Oksfordzki profesor nauki i religii, Alister McGrath, skrytykował nowy ateizm jako reakcję na rozczarowanie niepowodzeniem tezy sekularyzacyjnej. Pod koniec XX w. zakładała ona, że religia wkrótce umrze śmiercią naturalną i nadejdzie świeckie tysiąclecie. Okazuje się jednak, że prawdopodobny jest odwrotny scenariusz. Nawet jeśli zmieniają się formy ekspresji religijności, takie jak członkostwo w Kościele, religia nie znika.
Demograficznie światowe trendy wskazują na duży przyrost populacji religijnej nie tylko w krajach niezachodnich, ale także na Zachodzie, wskutek imigracji. Teoretyk desekularyzacji, Peter L. Berger, chciałby zastąpić tezę sekularyzacyjną bardziej pluralistycznym podejściem. W jego ujęciu w zależności od miejsca, czasu i politycznej sytuacji raz wzrasta sekularyzm, a raz religijność.
Pod względem charakteru nowemu ateizmowi daleko do tolerancji i pluralizmu, jest on raczej fundamentalistyczny do szpiku kości. Pod koniec pierwszej dekady XXI w. doszło do rozłamu wśród sekularystów, których część wyraźnie dostrzegała tendencję nowego ateizmu do fanatycznego i antyliberalnego myślenia.
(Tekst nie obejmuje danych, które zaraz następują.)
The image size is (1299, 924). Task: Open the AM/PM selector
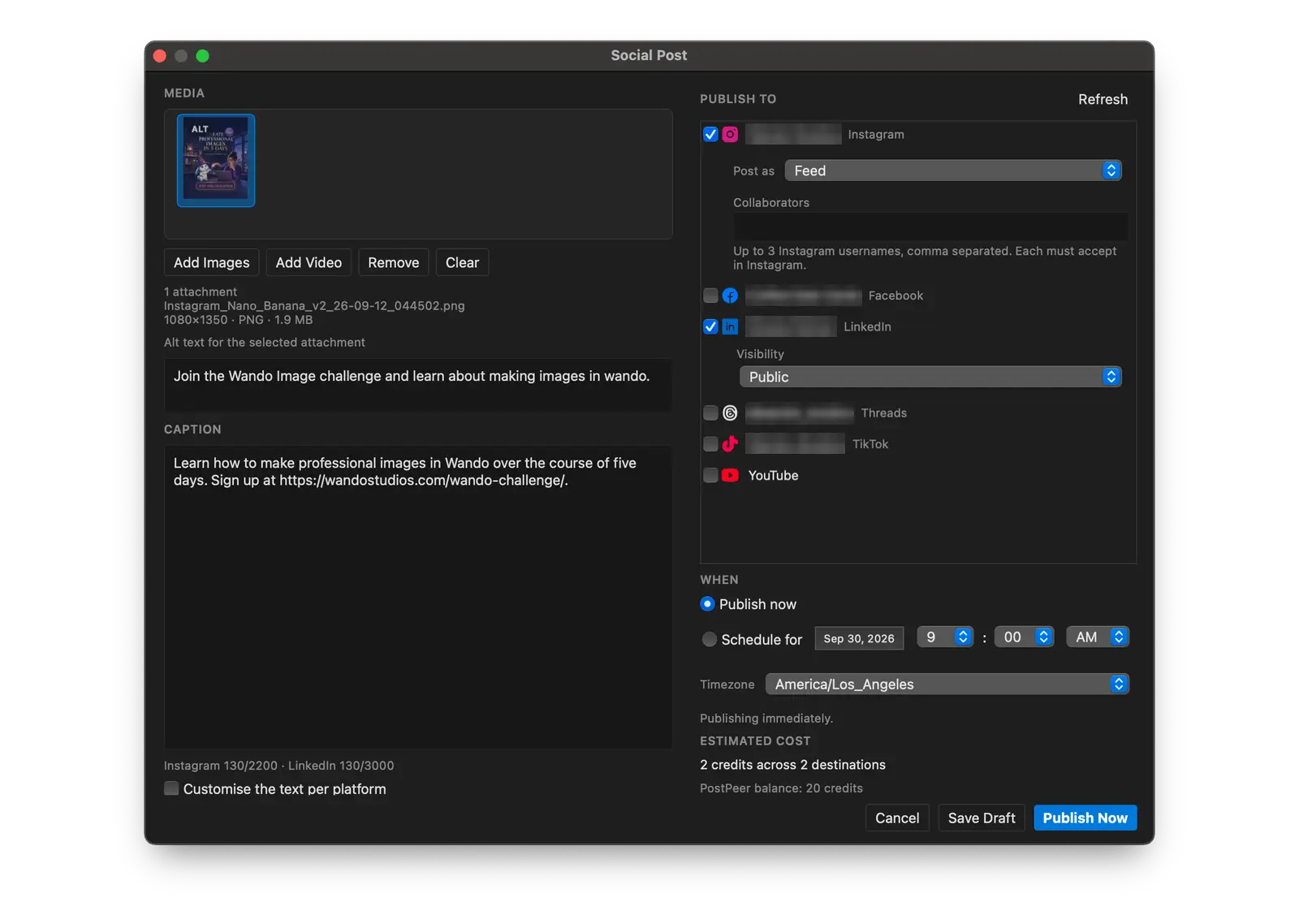point(1098,637)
Nowy ateizm postrzegał religię nie tylko jako głupią i moralnie złą, ale także jako rodzaj choroby psychicznej, która rozprzestrzeniała się „wirusowo”, zgodnie z memetyczną teorią Dawkinsa. W związku z tym szczególnie dzieci musiały być przed nią chronione, a jedynym lekarstwem była kwarantanna.
Pancerne niedźwiedzie anty-Tolkiena
Podczas rzeczonej kwarantanny warto byłoby karmić dzieci prawo(nie)wierną kulturą. Dwa przykłady nowego ateizmu w kulturze nie są mu bezpośrednio przypisywane, ale bardzo dobrze pokazują charakter tego ruchu. Pierwszy przykład pochodzi jeszcze z lat 90. XX w. To niezwykle popularna seria powieści His Dark Materials autora science fiction, Philipa Pullmana, która została zaadaptowana i ukazana w filmie Złoty kompas u szczytu ruchu nowego ateizmu, a w latach 2019-2022 przekształcona w serial.
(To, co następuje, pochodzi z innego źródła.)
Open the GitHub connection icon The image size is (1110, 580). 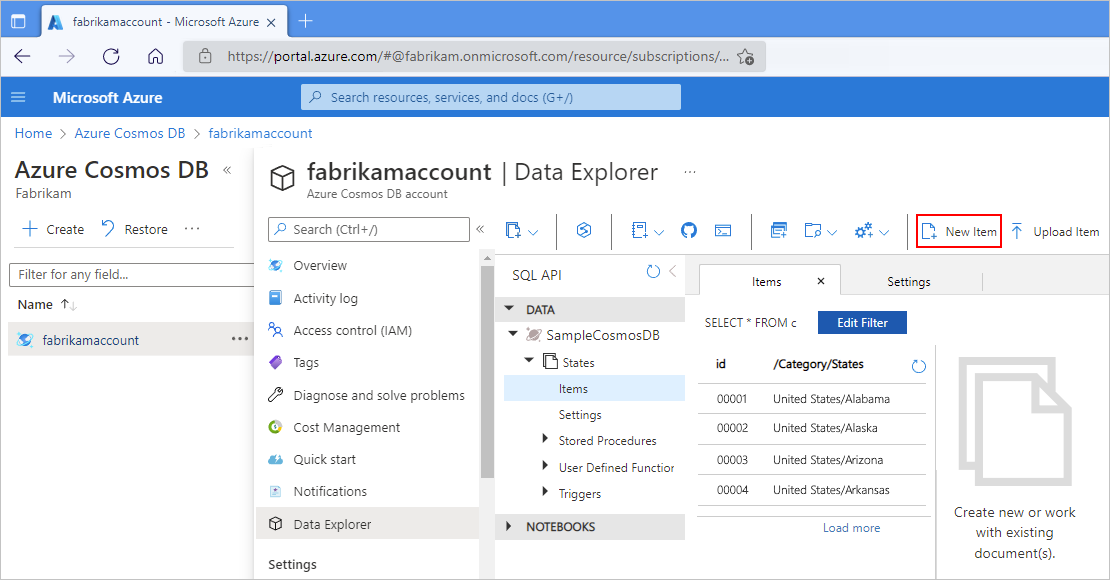pyautogui.click(x=689, y=230)
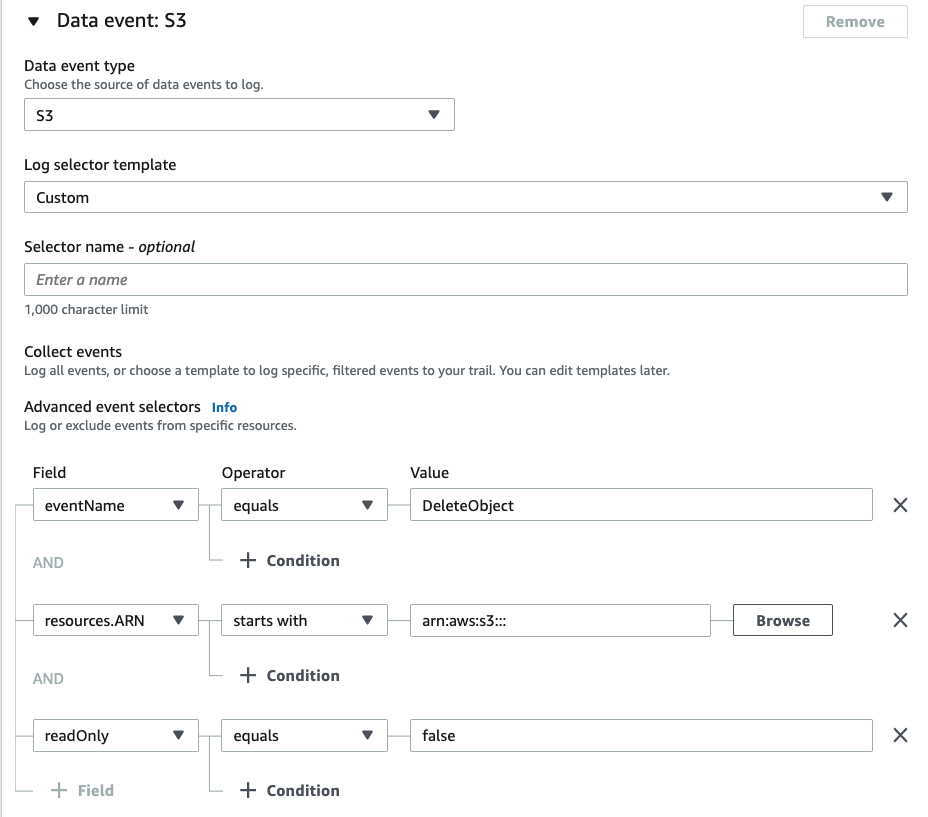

Pullmana można postrzegać jako ateistycznego anty-Tolkiena i anty-Lewisa, których, nawiasem mówiąc, pisarz absolutnie nie znosił. Jego seria powieści miała być kontrpropozycją dla kronik Narnii, przeciwdziałać „chrześcijańskiej propagandzie edukacyjnej” i zastępować ją propagandą ateistyczną.
Jako taka została skierowana przede wszystkim do młodych czytelników. Fabuła jest inspirowana Rajem utraconym Johna Miltona, ale pod odwróconymi znakami. Bóg lub (spoiler) Jego regent jest antagonistą, zbuntowane anioły są tymi dobrymi. Niedobry porządek wszechświata jest oczywiście wspierany przez kler. W dziele Pullmana Kościół nie jest instytucją obejmującą inkwizycję, ale inkwizycją reprezentującą Kościół jako całość.
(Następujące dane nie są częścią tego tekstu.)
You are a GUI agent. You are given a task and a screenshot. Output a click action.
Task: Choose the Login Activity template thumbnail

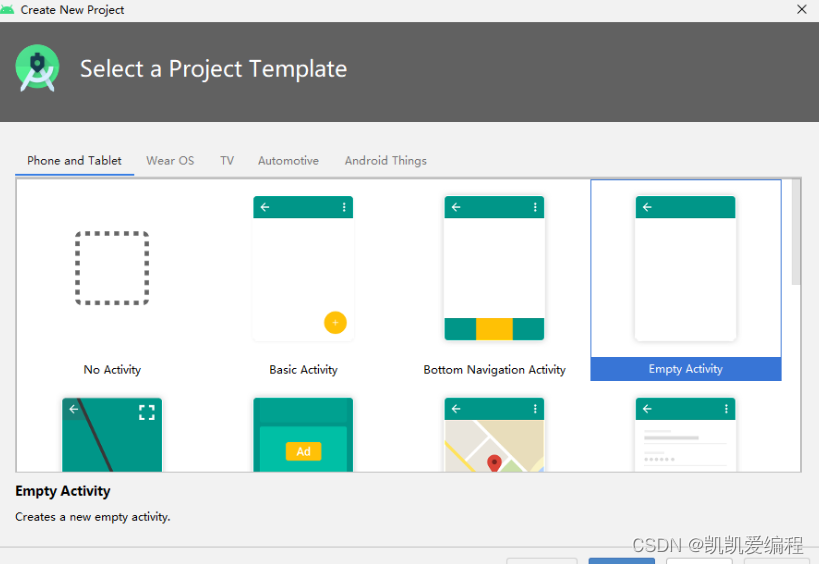685,434
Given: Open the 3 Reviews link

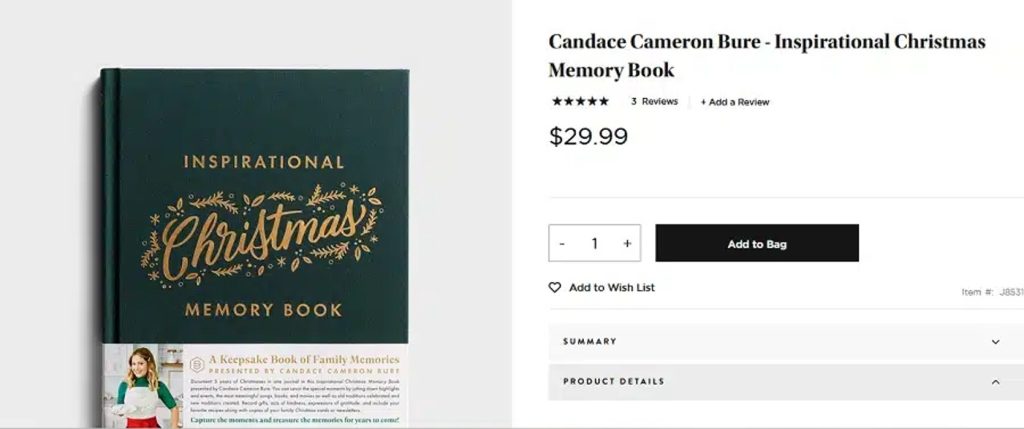Looking at the screenshot, I should (654, 101).
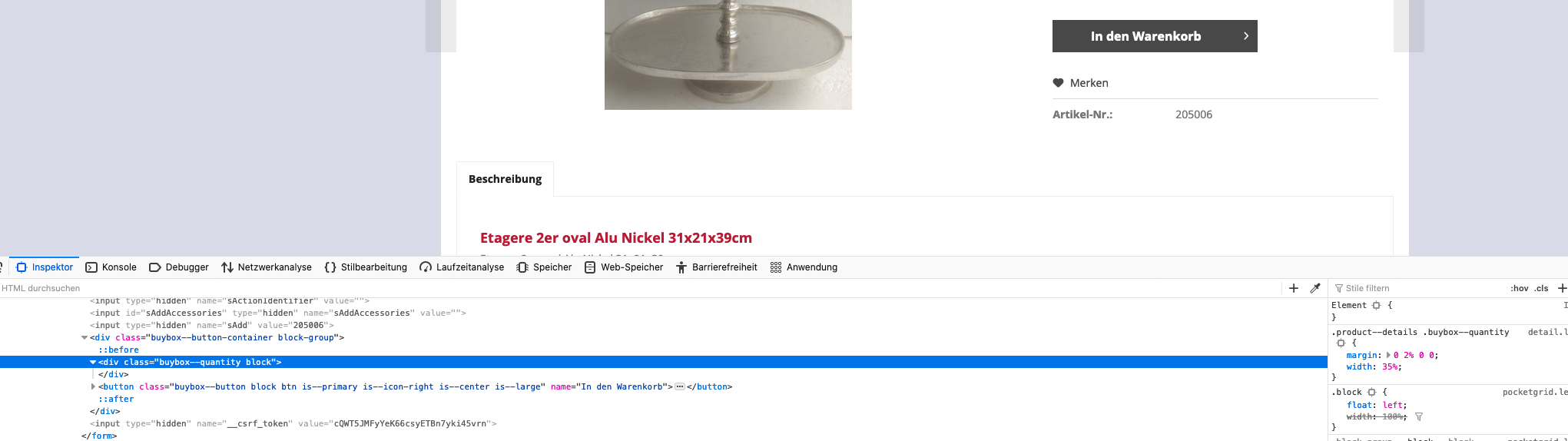Switch to the Konsole tab
1568x441 pixels.
111,267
Po stronie zła znajdują się niebiańskie zastępy w sojuszu z władzami kościelnymi, a po drugiej świeccy bohaterowie, tacy jak naukowcy, polarnicy, Cyganie, kowboje jeżdżący na balonie, czarownice na miotłach, homoseksualne anioły i opancerzone niedźwiedzie polarne.
W końcu buntownicy szturmują niebiosa i dosłownie obalają Boga, by postawić człowieka na jego miejscu. Radykalny antyklerykalny anarchista – Michaił Bakunin – miał identyczną fantazję w XIX w. Nawiasem mówiąc, problem śmiertelności również został rozwiązany, przez co religia stała się jeszcze bardziej zbędna.
Dzikie, orientalne hordy
Drugi przykład to film Agora z 2009 r., którego bohaterką jest filozofka Hypatia. Została zamordowana przez chrześcijańskich fanatyków w V w. Obok renesansowego filozofa Giordano Bruno jest ona być może najważniejszą męczennicą „kościoła ateistycznego”.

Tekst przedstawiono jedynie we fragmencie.